Lenses exposes an interface Serde which needs to be implemented and then the artifacts dropped into the installation folder. Check http://docs.lenses.io for details.

 <dependency>
    <groupId>com.landoop</groupId>
    <artifactId>lenses-serde</artifactId>
    <version>${lenses.serdes.version}</version>
</dependency>
    @Override
    public Serializer serializer(Properties properties) {
        //not required
        throw new NotImplementedException();
    }

    @Override
    public Deserializer deserializer(Properties properties) {
        // REQUIRED
    }

    @Override
    public Schema getSchema() {
        // REQUIRED
    }

The plugin implementation has to code the two methods:

  • getSchema() - describes the payload structure. Returns Avro Schema
  • deserializer(Properties properties) - contains the logic to translate the raw bytes stored in Kafka as Avro GenericRecord

At the moment, the serializer(Properties properties) is not required (not used).

Implementation

For the example there are two implementations provided:

  • CreditCardAutoProtobufSerde
  • CreditCardProtobufSerde

The first class is more generic, however not as performant. The second one is the reverse - it yields better performance at the expense of more coding.

CreditCardAutoProtobufSerde

Returning the Avro schema relies on entirely Avro library to extract it from the generated Protobuf classes

    private final static Schema schema = ProtobufData.get().getSchema(CardData.CreditCard.class);

    @Override
    public Schema getSchema() {
        return schema;
    }

Deserialization code takes the Kafka payload, which is raw bytes, and lifts it into a GenericRecord. First the raw bytes are translated via the Google API to the CreditCard:

    CardData.CreditCard card = CardData.CreditCard.parseFrom(bytes);

Next, the card details are written to an in memory array as Avro:

ProtobufDatumWriter<CardData.CreditCard> pbWriter = new ProtobufDatumWriter<CardData.CreditCard>(schema);
ByteArrayOutputStream out = new ByteArrayOutputStream();
Encoder encoder = EncoderFactory.get().binaryEncoder(out, null);
pbWriter.write(card, encoder);
encoder.flush();

Last step is to read the Avro bytes as GenericRecord:

GenericDatumReader<GenericRecord> datumReader = new GenericDatumReader<GenericRecord>(schema);
Decoder decoder = DecoderFactory.get().binaryDecoder(out.toByteArray(), null);
GenericRecord record = datumReader.read(null, decoder);
return record;

CreditCardProtobufSerde

Going from bytes to CreditCard to bytes to GenericRecord can be short-circuited by avoiding the intermediary bytes set. This is where this second implementation comes into play.

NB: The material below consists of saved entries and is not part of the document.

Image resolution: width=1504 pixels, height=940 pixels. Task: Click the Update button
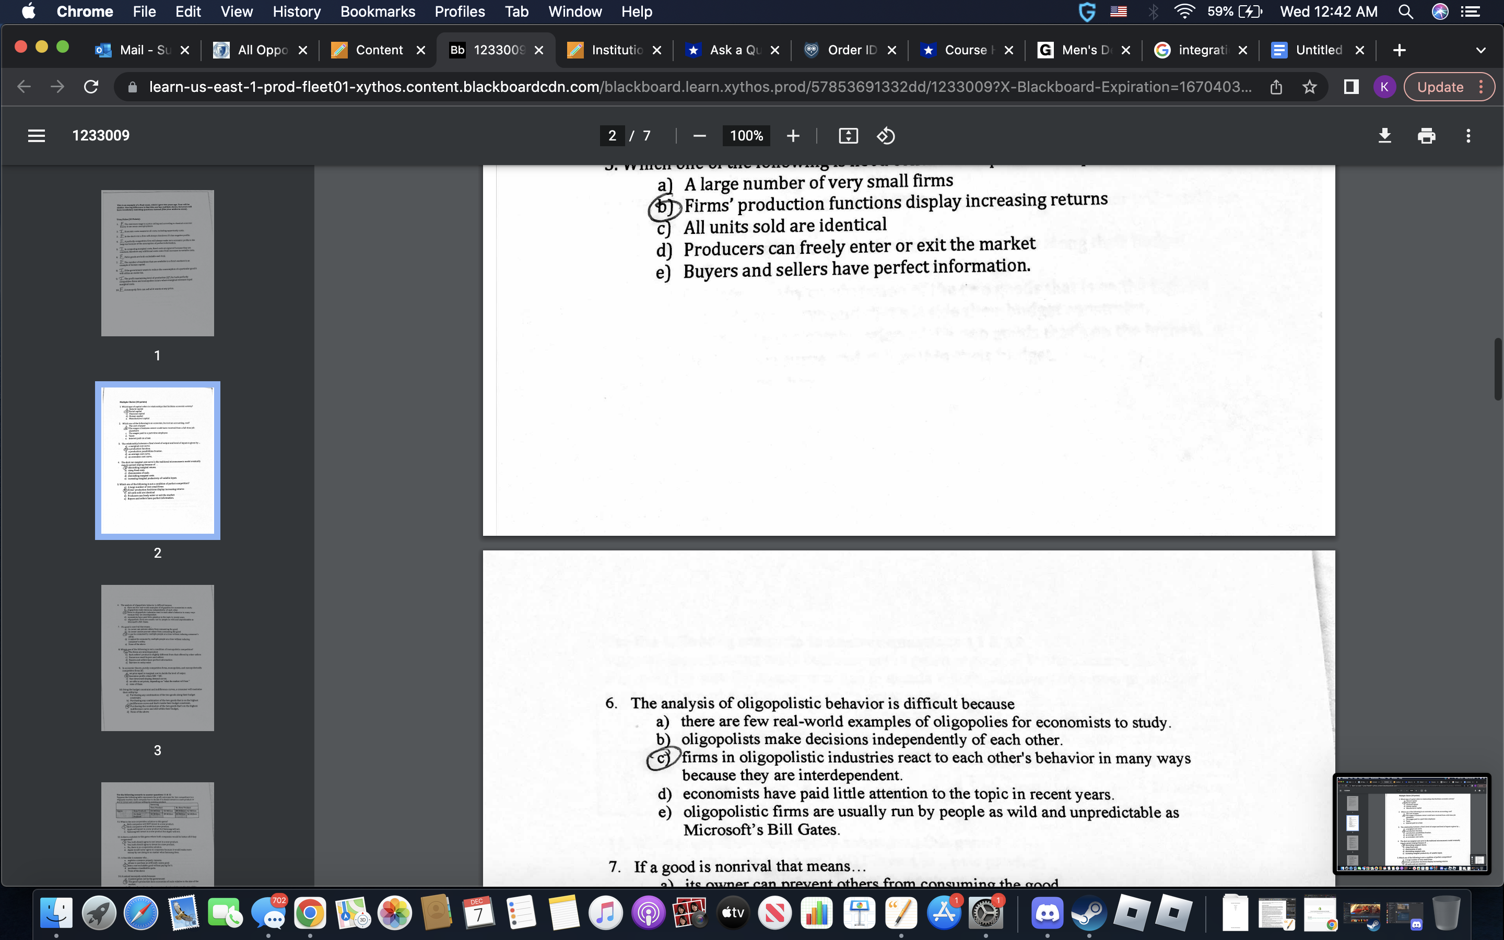(1441, 86)
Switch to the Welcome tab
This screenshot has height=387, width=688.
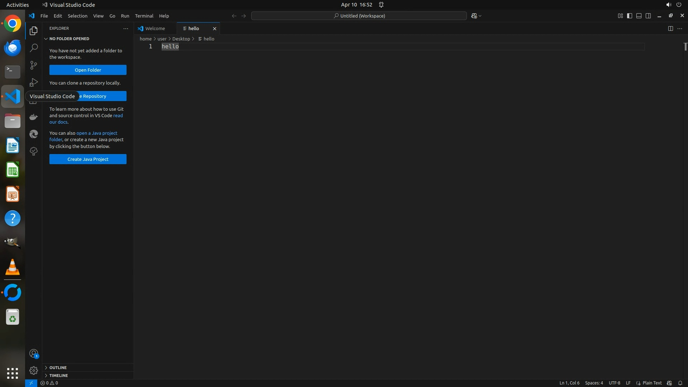155,28
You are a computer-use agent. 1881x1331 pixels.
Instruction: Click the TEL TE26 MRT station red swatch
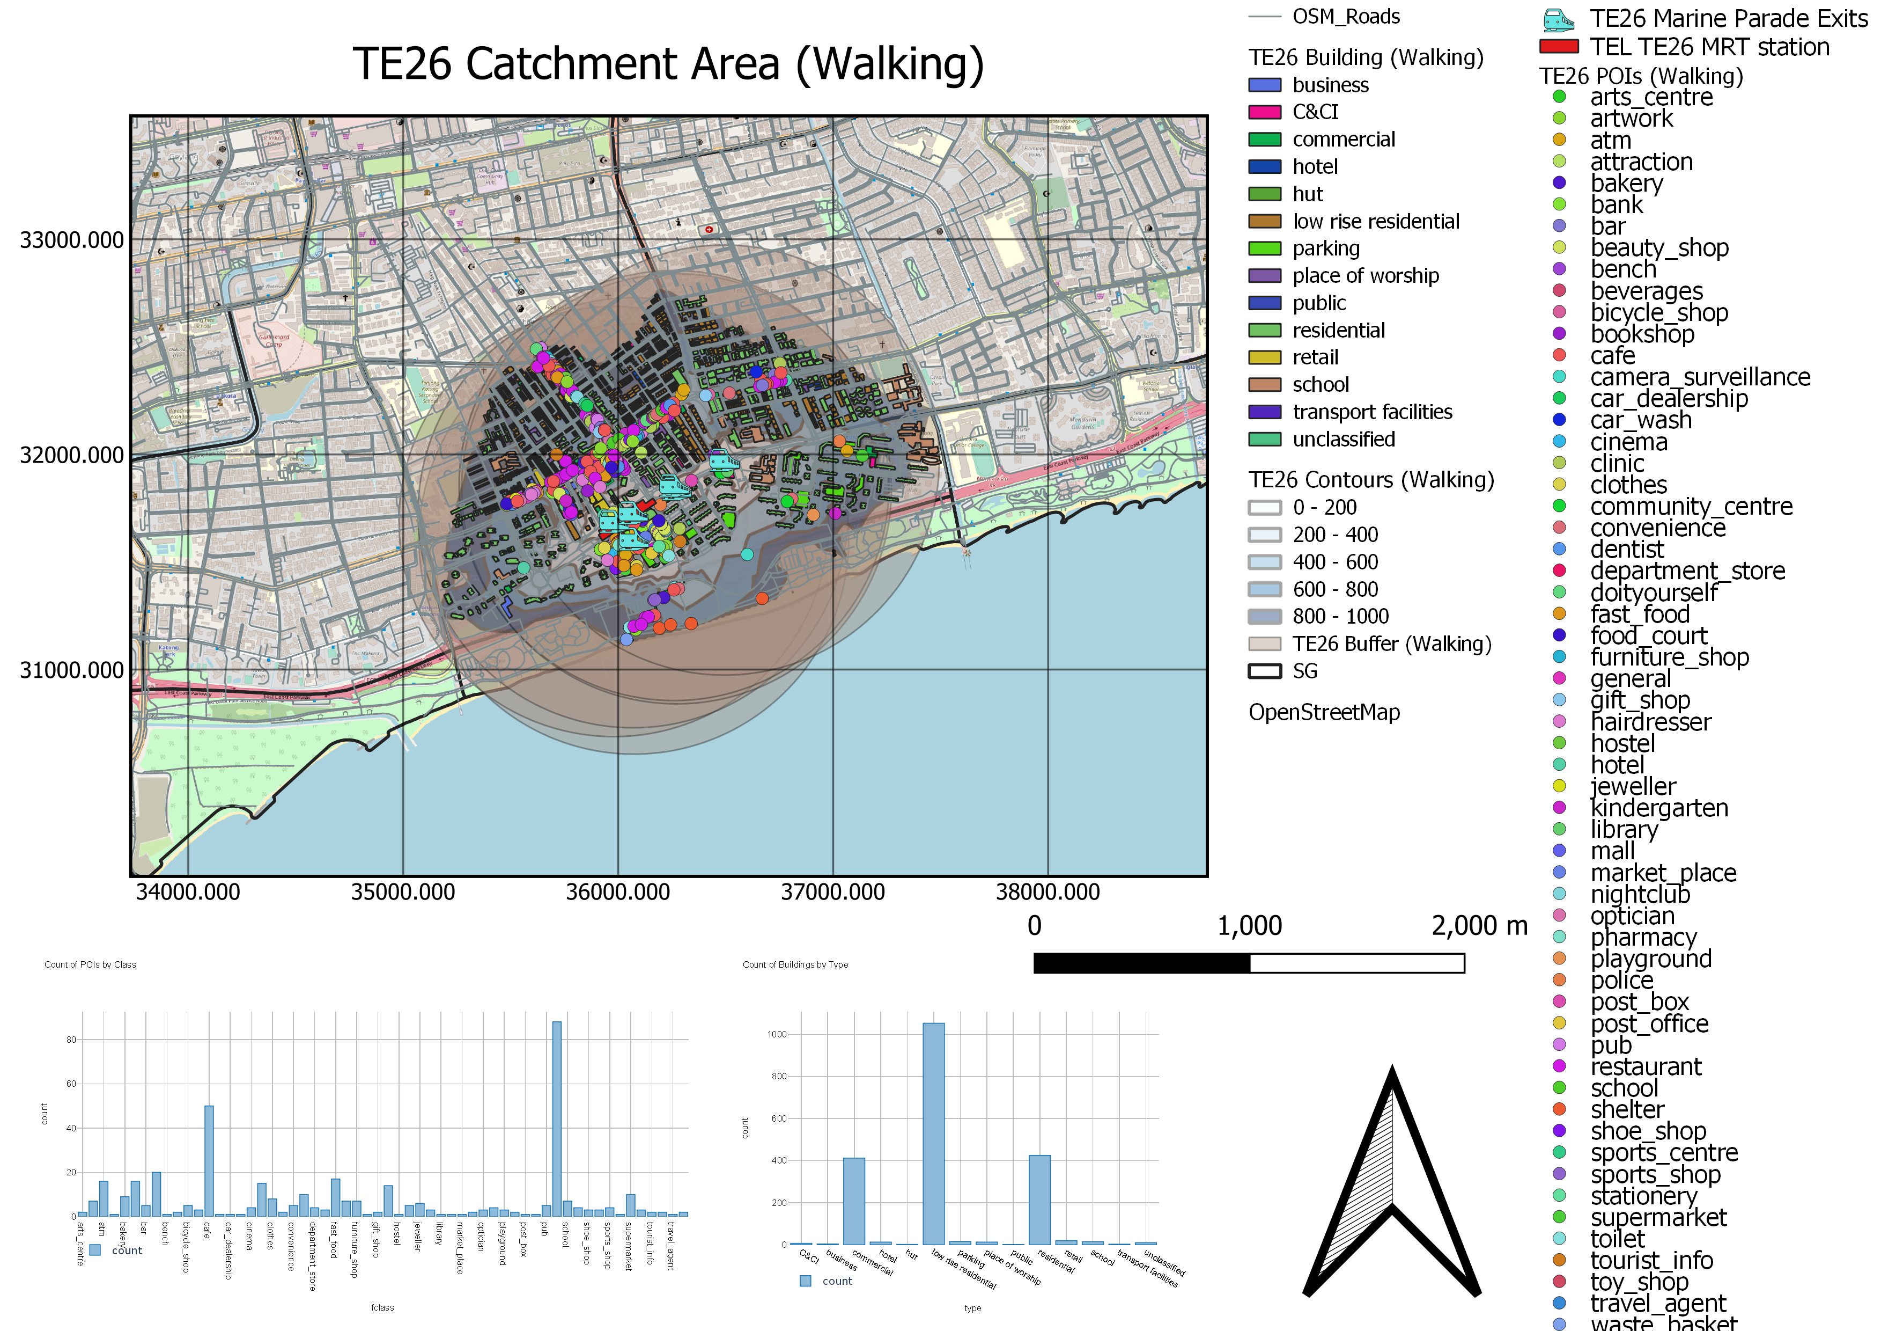click(1558, 47)
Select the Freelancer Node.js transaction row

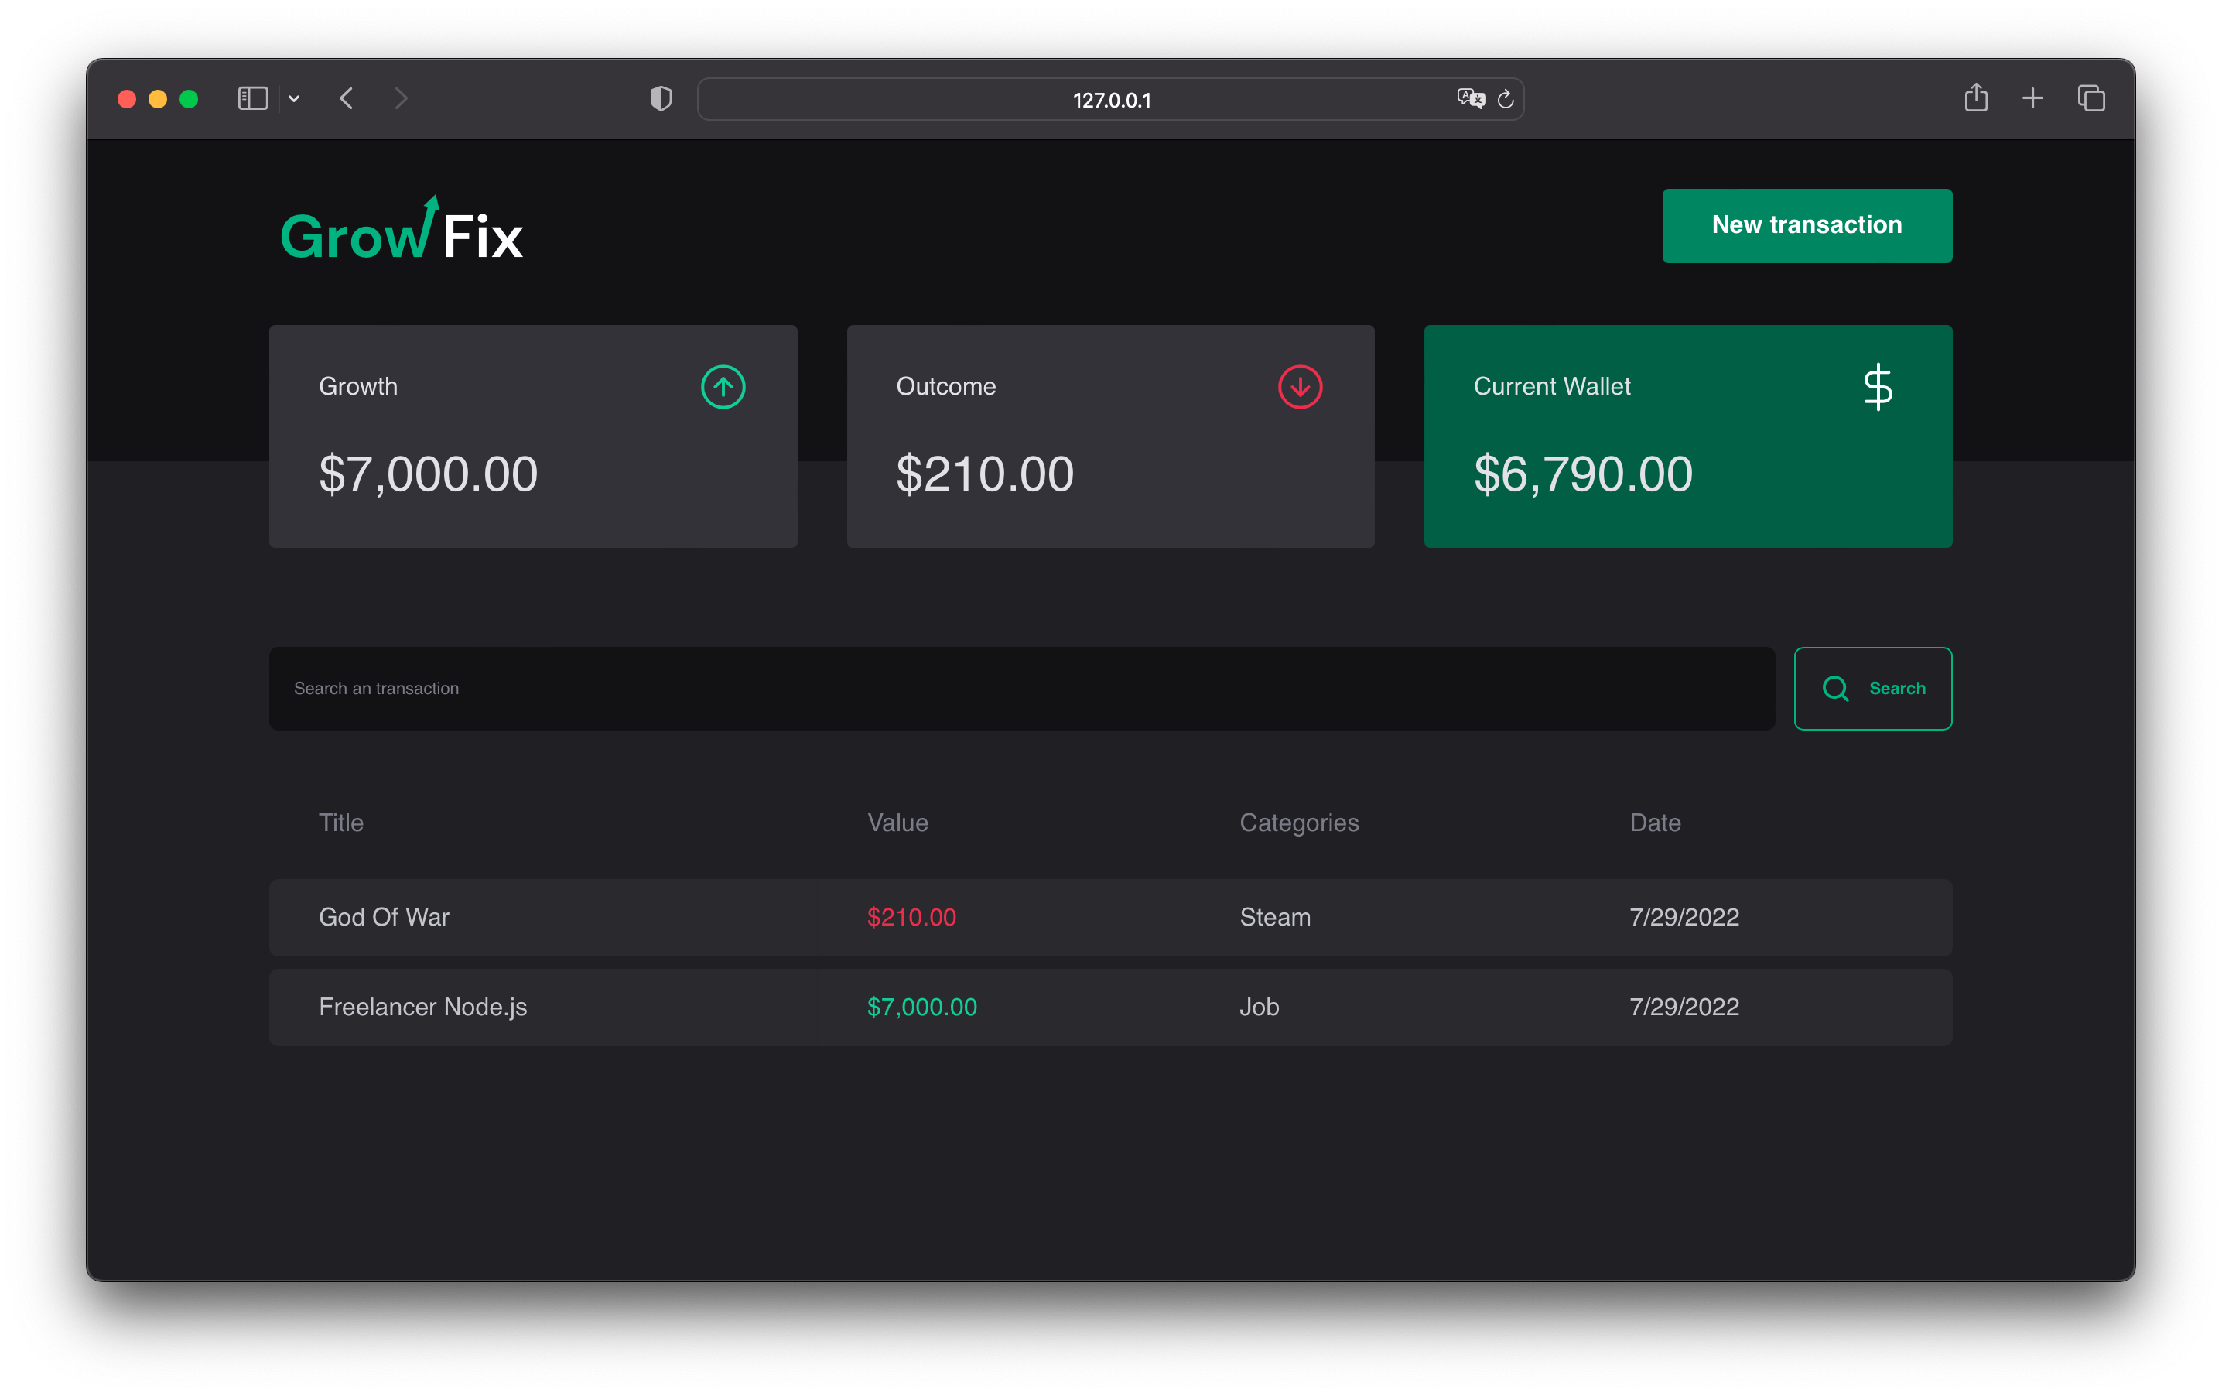[x=1110, y=1007]
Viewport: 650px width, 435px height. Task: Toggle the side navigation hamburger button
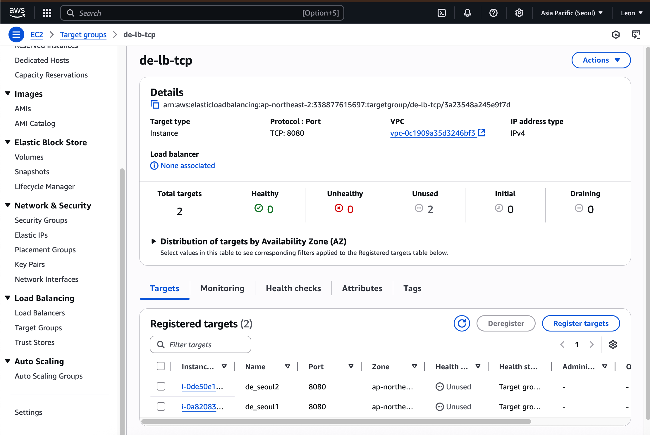[16, 34]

For this implementation the intermediary step is skipped. This means there needs to be more manual code to populate the GenericRecord.

  @Override
    public Deserializer deserializer(Properties properties) {
        return new Deserializer() {
            @Override
            public GenericRecord deserialize(byte[] bytes) throws IOException {

                CardData.CreditCard card = CardData.CreditCard.parseFrom(bytes);

                GenericRecord record = new GenericData.Record(schema);
                record.put("name", card.getName());
                record.put("cardNumber", card.getCardNumber());
                record.put("cardType", card.getType());
                record.put("country", card.getCountry());
                record.put("currency", card.getCurrency());
                record.put("blocked", card.getBlocked());
                return record;
            }

            @Override
            public void close() throws IOException {
            }
        };
    }

If the structure were to be nested say NestedObj:

{
  "a": 123,
  "b": {
    "x":"value1"
  }
}

Then the code has to create a GenericRecord for the b field and one for the NestedObject. First step is to create the schemas:

private Schema fieldBSchema = SchemaBuilder.builder()
        .record("field_b")
        .fields()
        .requiredString("x")
        .endRecord()
    
private Schema schema = SchemaBuilder.builder()
        .record("nested_obj")
        .fields()
        .requiredInt("a")
        .name("b")
            .type(fieldBSchema)
            .noDefault()
        .endRecord();

Next, the deserializer code needs to create and populate the GenericRecord[-s]:

  @Override
    public Deserializer deserializer(Properties properties) {
        return new Deserializer() {
            @Override
            public GenericRecord deserialize(byte[] bytes) throws IOException {

                NestedObj obj = NestedObj.parseFrom(bytes);

                GenericRecord record = new GenericData.Record(schema);
                record.put("a", obj.getA());

                GenericRecord recordFieldB = new GenericData.Record(fieldBSchema);
                recordFieldB.put("x", obj.getB().getX());
                record.put("b", recordFieldB);
                
                return record;
            }

            @Override
            public void close() throws IOException {
            }
        };
    }

Build and deploy

To compile: mvn clean compile

To create the jar:

mvn clean package

Follow the docs(https://docs.lenses.io/4.0/configuration/sql/kubernetes/#custom-serde) and provide to Lenses:

   target/lenses-serde-protobuf-example-1.0.0.jar
   deps/avro-protobuf-1.8.2.jar